_TASK REQUIREMENTS_
Retype the data below verbatim; pictures do not belong in the copy.

-------------------------

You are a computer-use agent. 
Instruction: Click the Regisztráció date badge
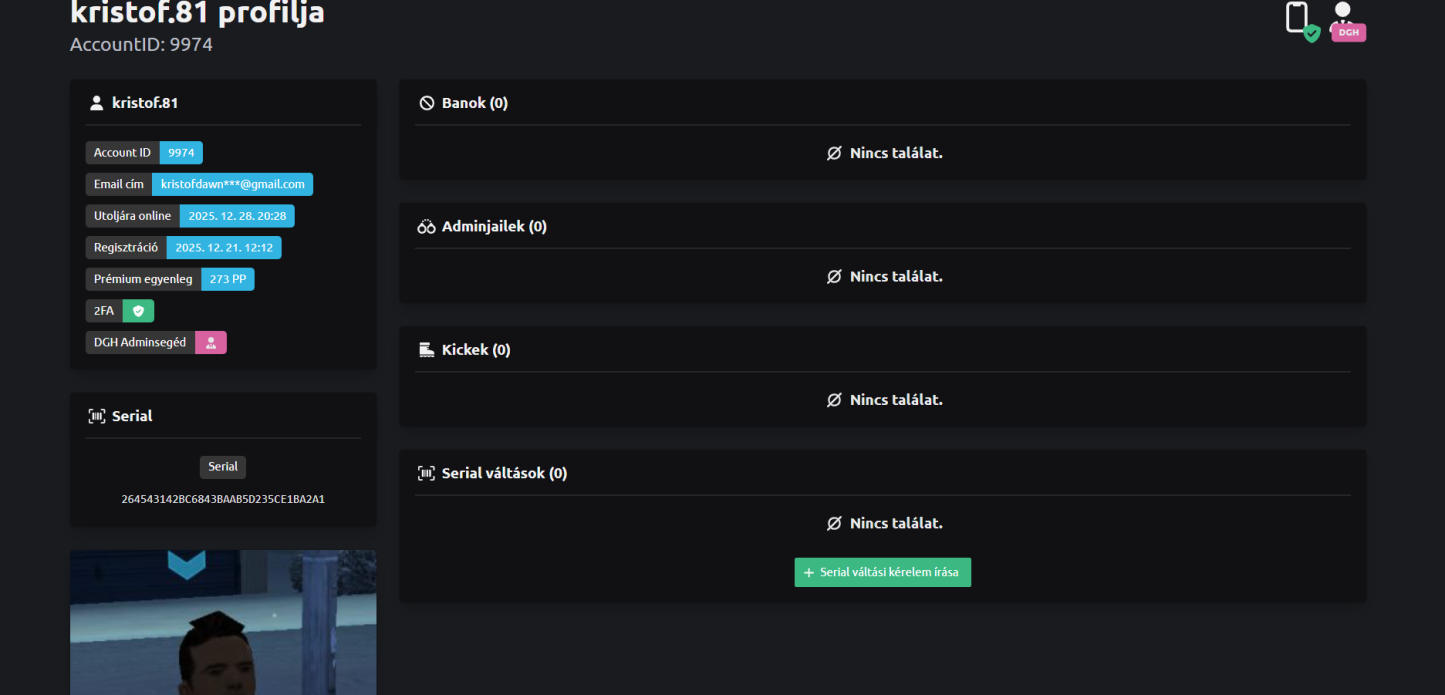[224, 248]
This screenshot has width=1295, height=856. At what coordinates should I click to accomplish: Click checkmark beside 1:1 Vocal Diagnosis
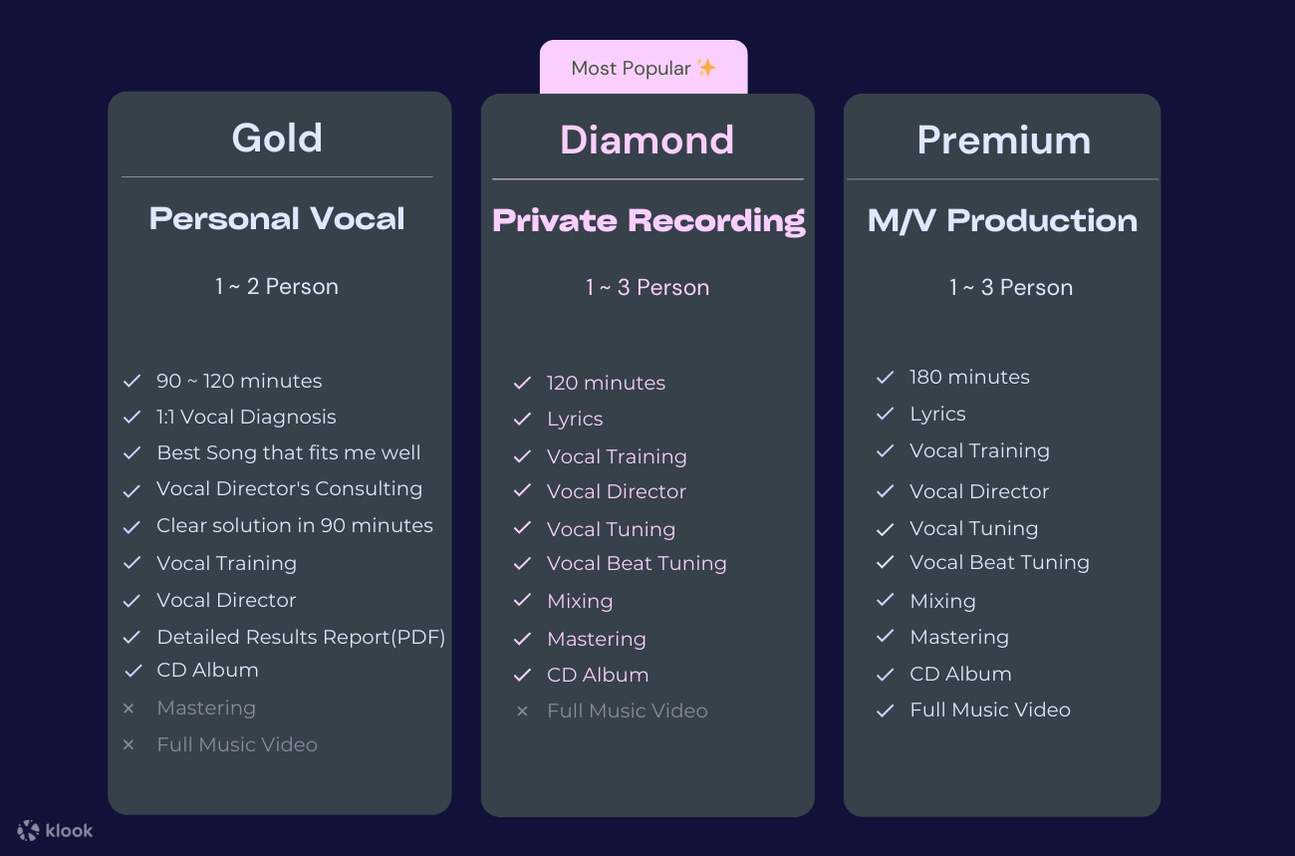point(131,417)
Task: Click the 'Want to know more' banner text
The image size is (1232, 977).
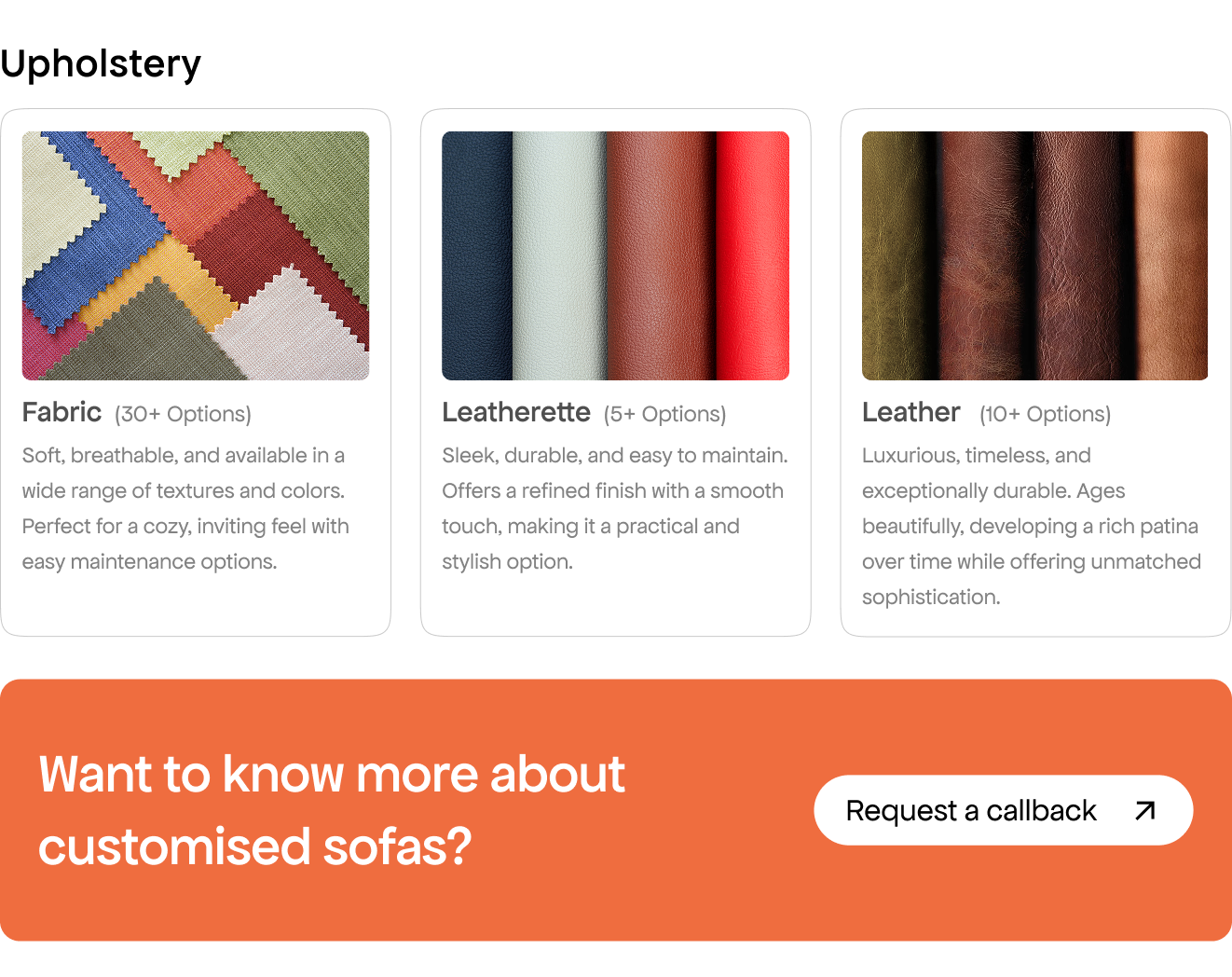Action: coord(332,810)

-------------------------

_WRITTEN REPLY_
You are a computer-use agent. 
Instruction: Click the Regisztráció date badge
[224, 248]
This screenshot has width=1295, height=856. At what coordinates should I click to accomplish: Click checkmark beside 1:1 Vocal Diagnosis
point(131,417)
Task: Click the 'Want to know more' banner text
The image size is (1232, 977).
Action: coord(332,810)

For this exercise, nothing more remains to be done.